History of New York

Native Indian Tribe

Names of the New York Indian Tribes
New York is a state of the northeast United States. There are many famous Native American tribes who played a part in the history of the state and whose tribal territories and homelands are located in the present day state of New York. The names of the New York tribes included the Delaware, Erie, Iroquois, Mohawk, Oneida and Seneca.

History of New York Indians - The French Indian Wars
The
French and Indian Wars (1688 - 1763) was a generic names for a series of wars, battles and conflicts involving the French colonies in Canada and Louisiana and the 13 British colonies, which included New York, consisting of King William's War (1688-1699), Queen Anne's War (1702-1713), King George's War (1744 - 1748) and the French and Indian War aka the Seven Years War (1754-1763). Various New York Indian tribes were allied to the French and British colonies during the French Indian Wars which raged for nearly 75 years.

------------------------------------

__Work item__:
Copy word for word the passage of the text about New York Indian tribes from "Names of the New York Indian" up to and including "Oneida and Seneca.". Rely solely on the text about New York Indian tribes.

------------------------------------

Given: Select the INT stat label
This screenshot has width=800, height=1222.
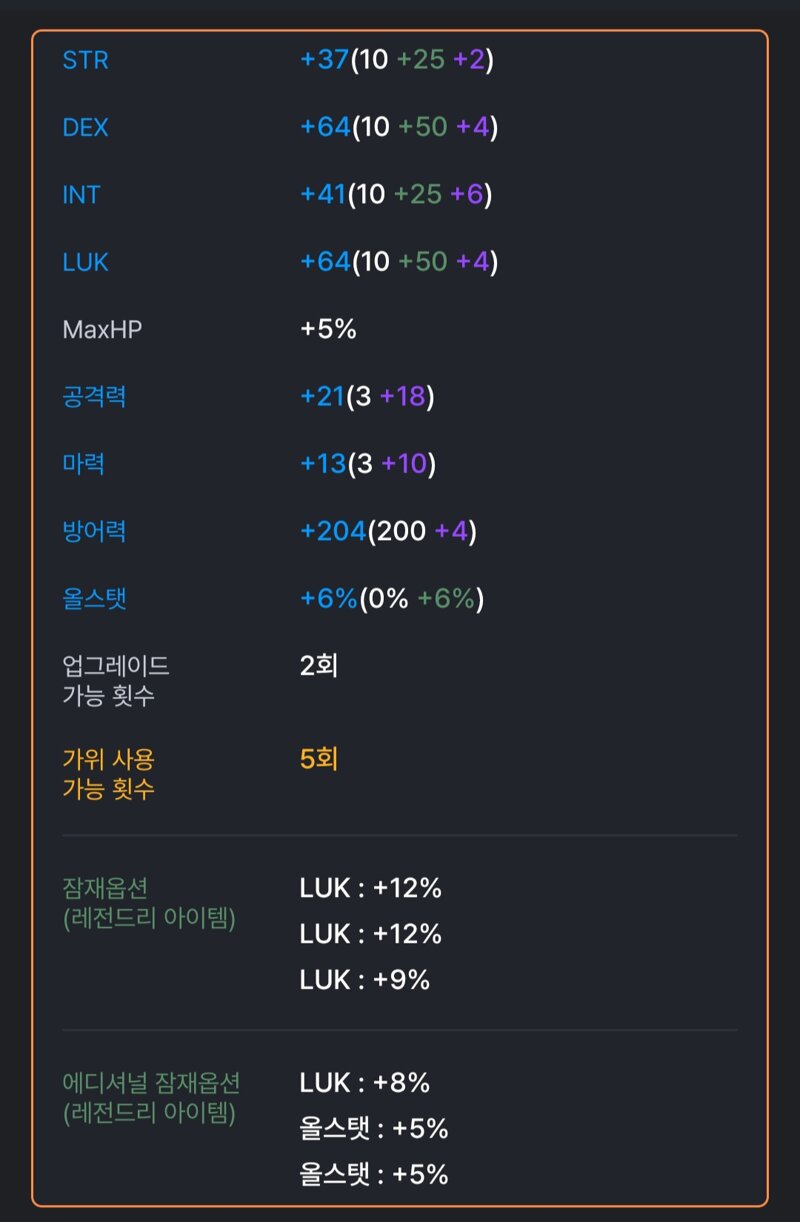Looking at the screenshot, I should (81, 195).
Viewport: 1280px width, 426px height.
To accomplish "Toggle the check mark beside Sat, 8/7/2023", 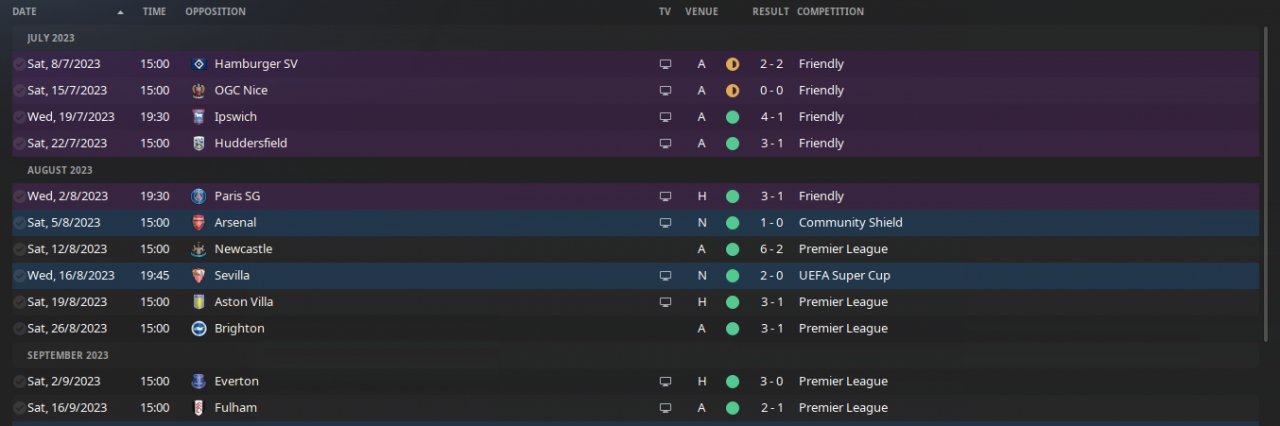I will point(19,64).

------------------------------------

__Exercise result__:
Names of the New York Indian Tribes
New York is a state of the northeast United States. There are many famous Native American tribes who played a part in the history of the state and whose tribal territories and homelands are located in the present day state of New York. The names of the New York tribes included the Delaware, Erie, Iroquois, Mohawk, Oneida and Seneca.